Tech Stack for Cloud-Based Algorithmic Trading
In our cloud-based algorithmic trading project, we leverage a collection of technologies to ensure robust, scalable, and real-time market interactions. Here’s a breakdown of the key components:
1. Alpaca API
We use Alpaca for real-time market data and executing trades. Our implementation fetches 1-minute bars from Alpaca’s API and streams this data into our custom SignalEngine to trigger buy and sell signals. Trades are initially executed in a paper-trading environment for safety and testing.
2. Python & Multi-threading
The application is built in Python, capitalizing on its strong libraries for data handling and API integrations. Multi-threading is utilized to ensure market polling and trading operations run concurrently, minimizing latency and maintaining real-time synchronization with market movements.
3. Trello & Discord for Communication and Sprint Planning
Our team leverages Trello for sprint planning and task tracking, ensuring that each development cycle is well-structured and transparent. Discord serves as our primary communication channel, facilitating rapid decision-making and real-time updates.

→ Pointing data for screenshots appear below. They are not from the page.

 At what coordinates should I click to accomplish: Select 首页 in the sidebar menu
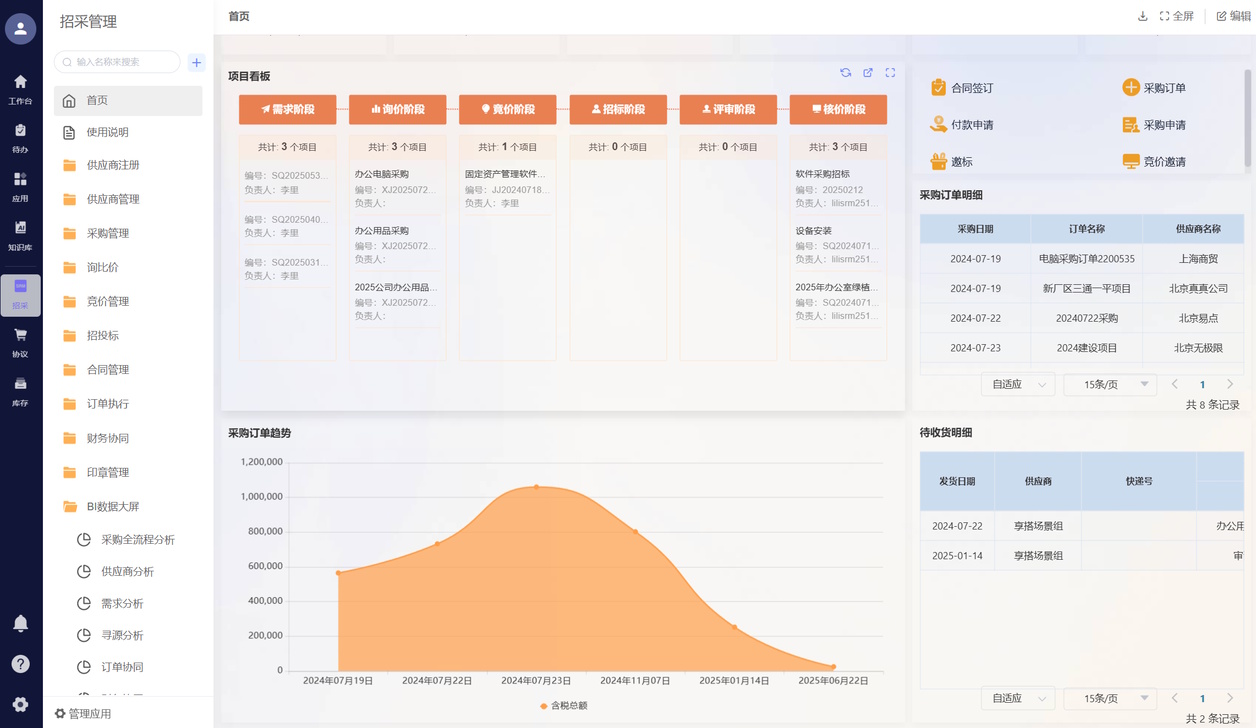click(97, 101)
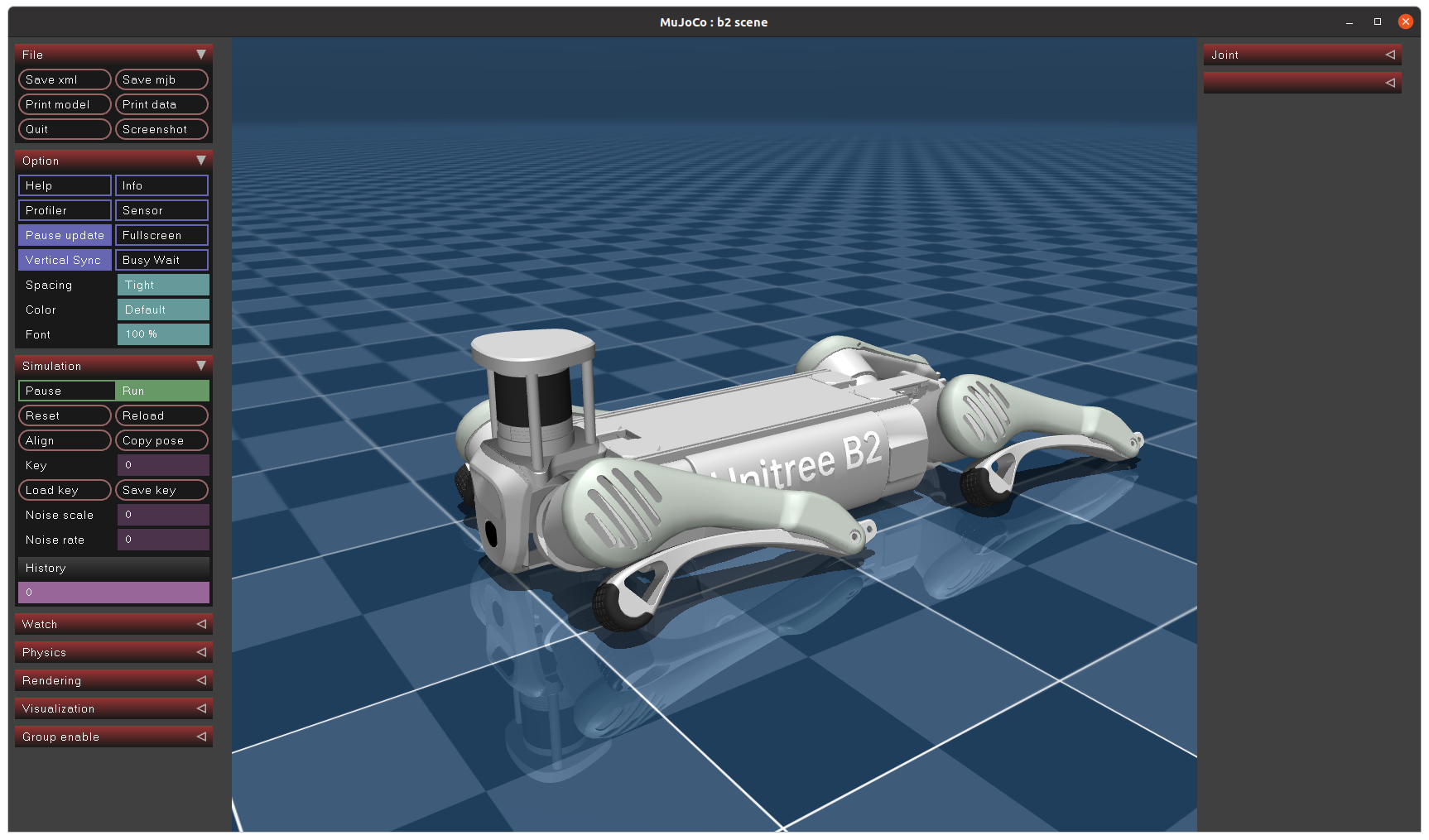Toggle the Pause update option
Screen dimensions: 1429x840
click(x=65, y=235)
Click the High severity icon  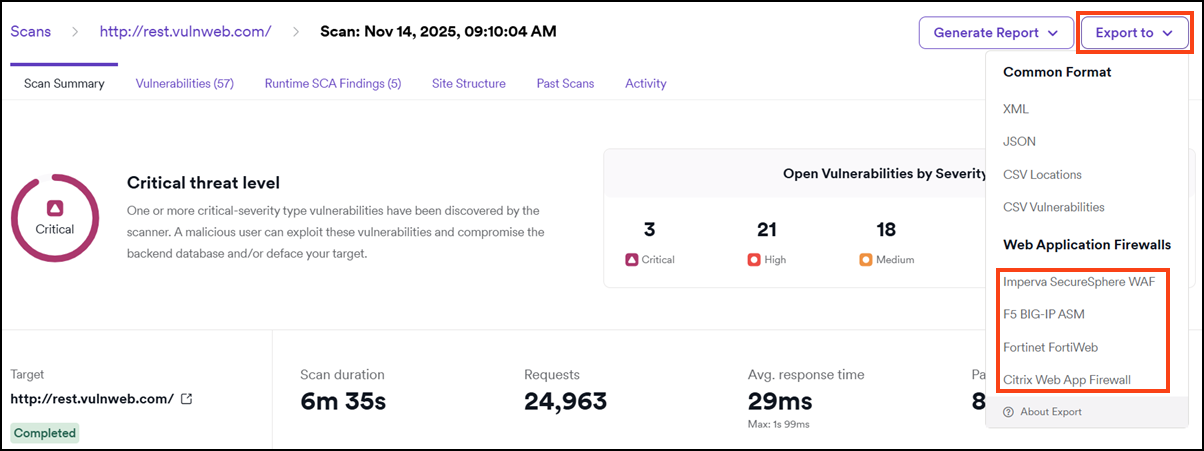click(x=754, y=260)
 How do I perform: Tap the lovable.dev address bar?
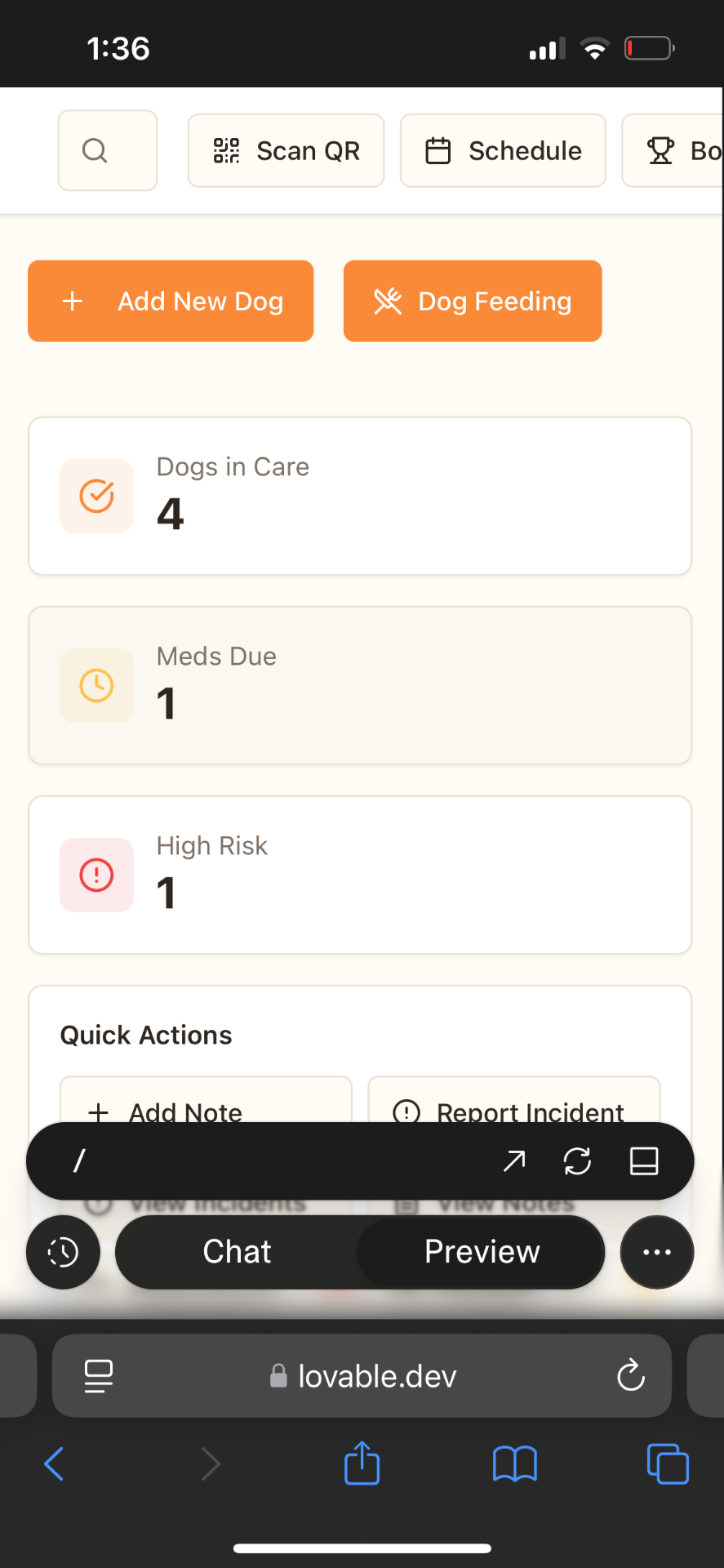(362, 1376)
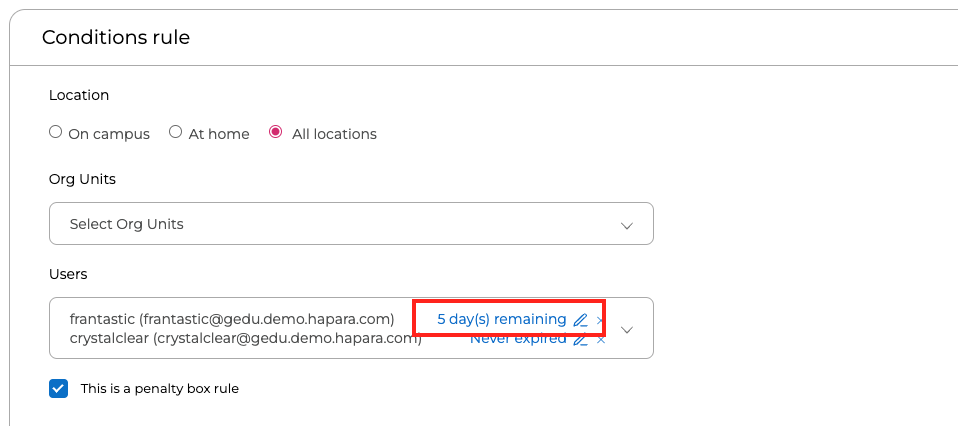Uncheck the penalty box rule checkbox
Image resolution: width=958 pixels, height=426 pixels.
(59, 388)
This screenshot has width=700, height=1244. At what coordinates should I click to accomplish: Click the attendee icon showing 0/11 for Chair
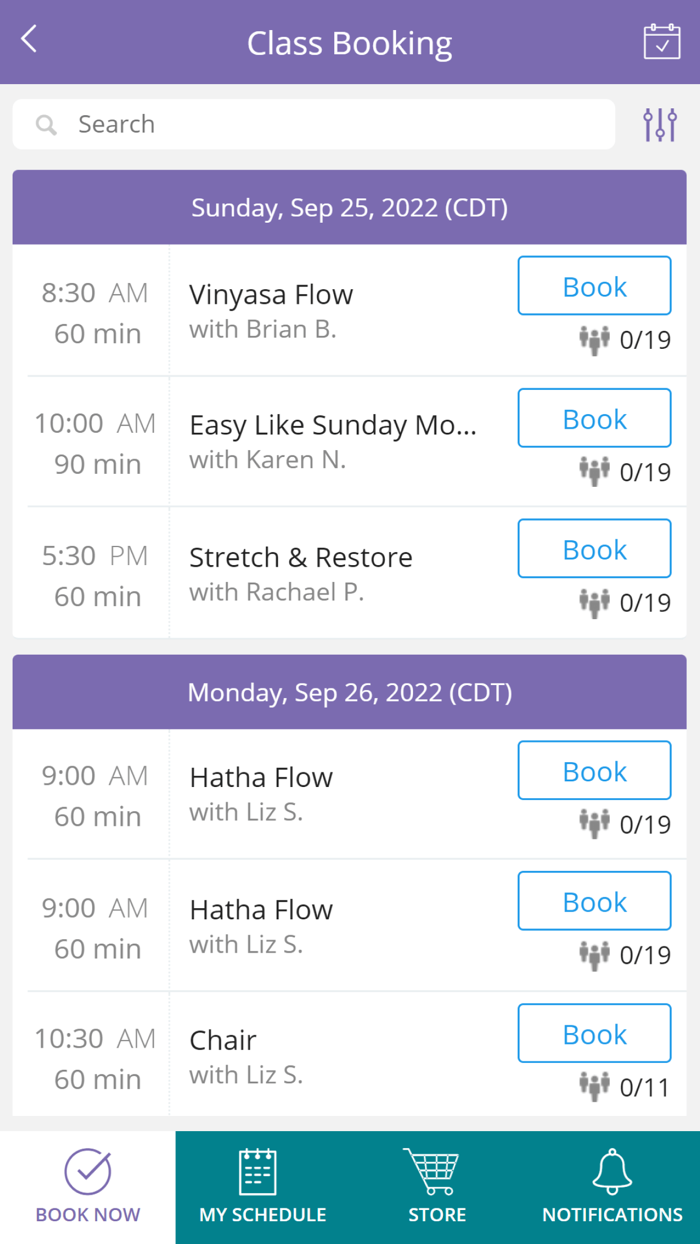(594, 1084)
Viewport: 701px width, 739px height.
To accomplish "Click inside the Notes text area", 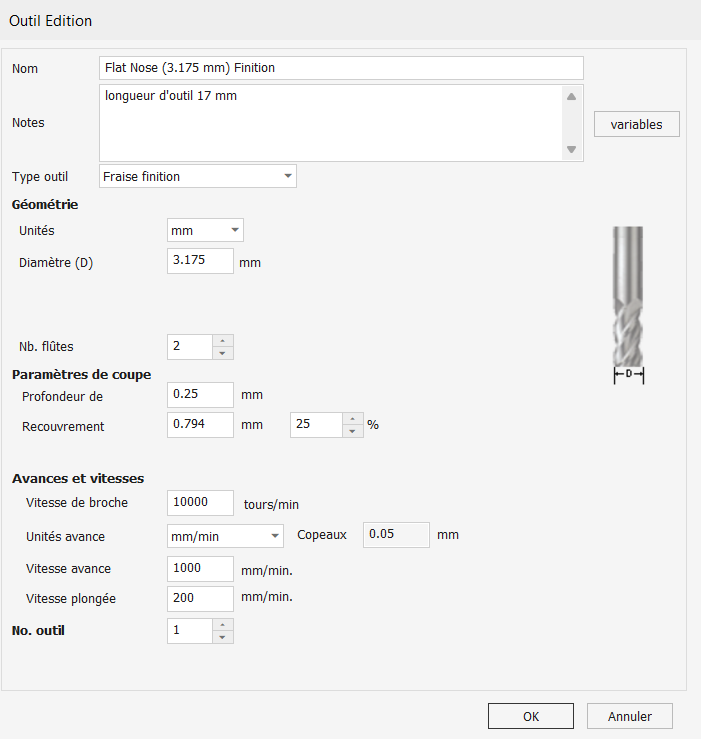I will pyautogui.click(x=330, y=123).
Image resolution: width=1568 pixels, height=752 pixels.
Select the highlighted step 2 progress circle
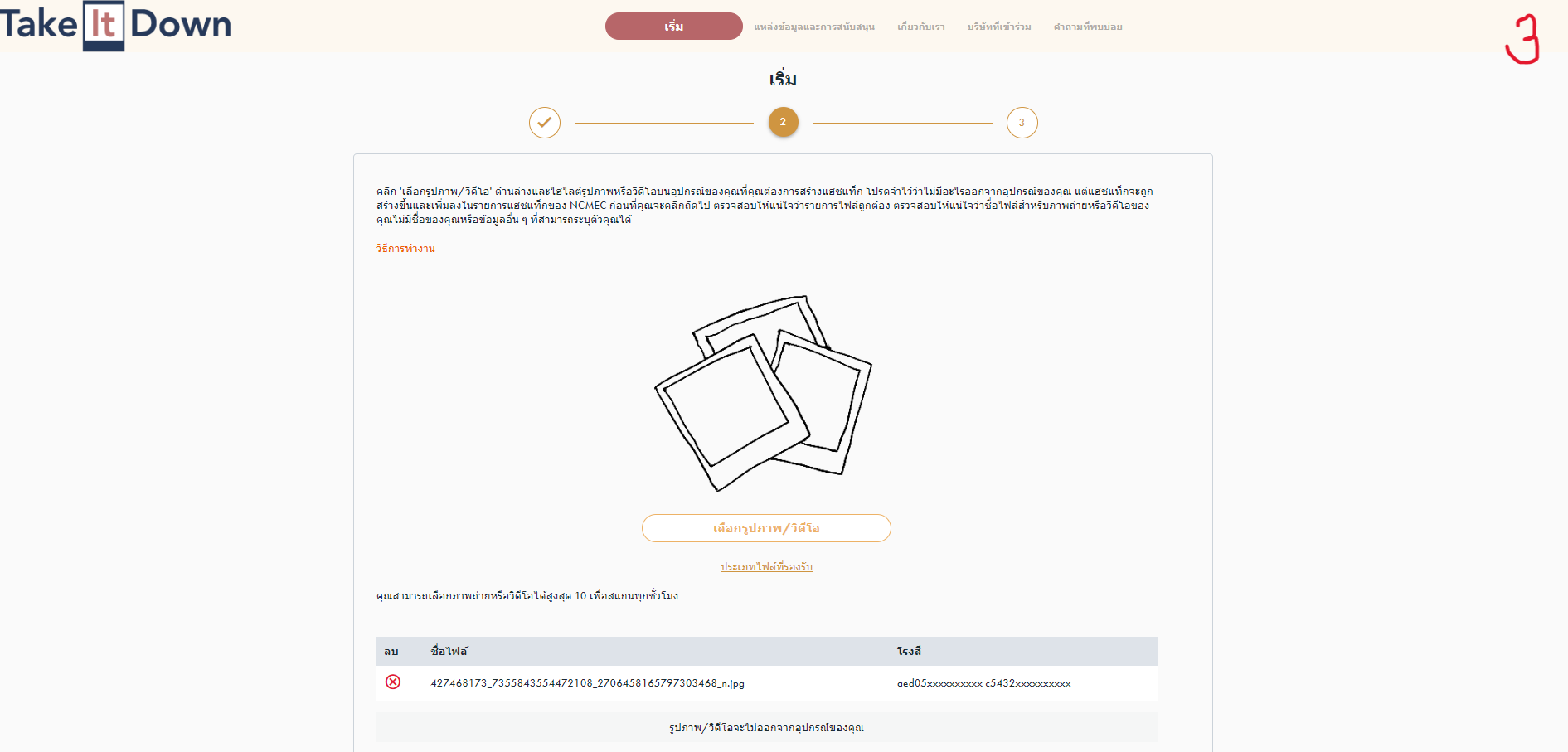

4. SignalEngine Integration
Our core strategy is driven by SignalEngine, which processes incoming market data to identify trading signals. This modular design allows for flexible adjustments and quick strategy testing without disrupting the broader system.
5. Deployment Plans
We are currently operating in a paper-trading environment with plans to transition to a live trading environment. Future deployments will focus on cloud hosting to enhance reliability and scalability, optimizing for low-latency execution and high availability.
Conclusion
Our technology stack is designed with modularity, scalability, and real-time processing in mind, setting the foundation for robust algorithmic trading. As we progress, cloud deployment and enhanced strategy optimization will drive further improvements and market agility.